▶ [Directive 1]
In the Honda power unit thread below, copy the passage word for word. Begin at the words "[Dr. Acula]" and stop after the words "retard the timing.".
▶ [Directive 2]
According to the Honda power unit thread below, what must be controlled to prevent turbocharger overspeed?

▶ [Text to read]
================

Honda Power Unit Hardware & Software

[Dr. Acula]

Will less heat energy (exhaust) results in 'stronger' exhaust?

Retarding the ignition does not convert less energy overall. It just converts less energy into usable mechanical energy because the resulting mean effective pressure is lower. But the energy can't simply vanish, so something has to get hotter when you retard the timing.

[PlatinumZealot]

“Yeah so he’s saying pretty much exactly what we’ve discussed”. Not only what was discussed but some more which wasn’t discussed. The aim of carry-over onto here the article right from the horse mouth was firstly as a contribution/acknowledgement in confirming the technical expertise unique to this site having expertly discussed most but not all of what the Honda technical director has elaborated upon. There are some interesting points which he elaborated on that in my opinion merits or are worthy of going into on here. An example is: “it is not worth concentrating the design efforts (hardware) on ‘Mexico like altitudes’”. On Mexico like altitudes they tune their software to make the turbo work harder, 'spins faster'. How do they make the turbo spin faster when their exhaust is weaker because of them having to prevent knocking by moving their ignition point away from optimum? How do they compensate for the weaker exhaust effects on the turbine and its powering of the ‘H’?.

A turbochager naturally overspeeds (runs away) once you inject fuel comensurate with the air thats going in at an increasing rate. It is like a vicious cycle. More boost. More fuel more power. More energy to the turbine. Then More boost and repeat. The fuel injected and or the boost must be controlled to prevent turbocharger overspeed.

The exhaust being weaker is not necessarily implied. But lets say it is. It is more than sufficient enough to drive the compressor. What suffers is how much energy you have left for the MGUH, which the articled did infact mention.

[saviour stivala]

“The compressor efficiency and the turbine efficiency decreases as well. So we have to check the electrical energy such as the MGU-H power and how that will be effected. The tests are not only for combustion process but also for energy management”.

================

▶ [Provided data]
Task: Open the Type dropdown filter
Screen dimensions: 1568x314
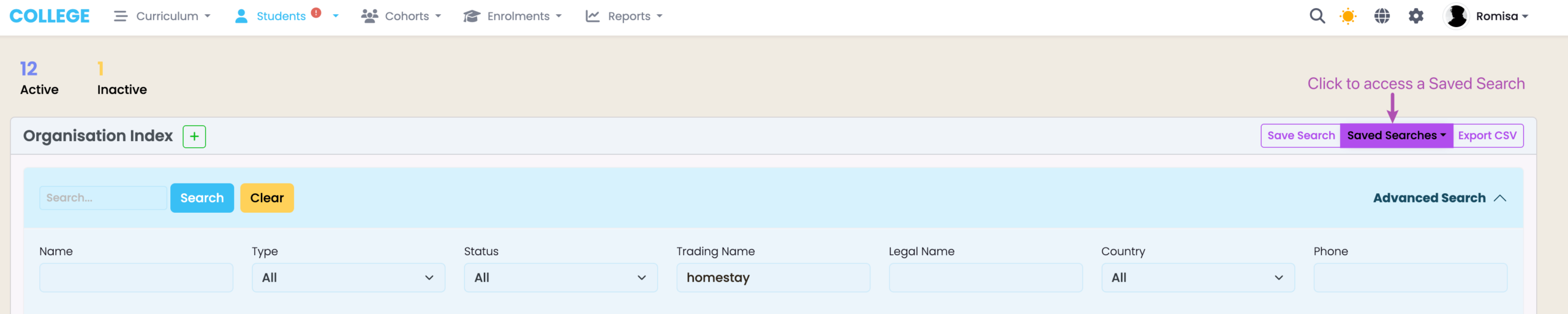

================

▶ [Written response 1]
[Dr. Acula]

Will less heat energy (exhaust) results in 'stronger' exhaust?

Retarding the ignition does not convert less energy overall. It just converts less energy into usable mechanical energy because the resulting mean effective pressure is lower. But the energy can't simply vanish, so something has to get hotter when you retard the timing.

▶ [Written response 2]
The fuel injected, the boost, or both must be controlled.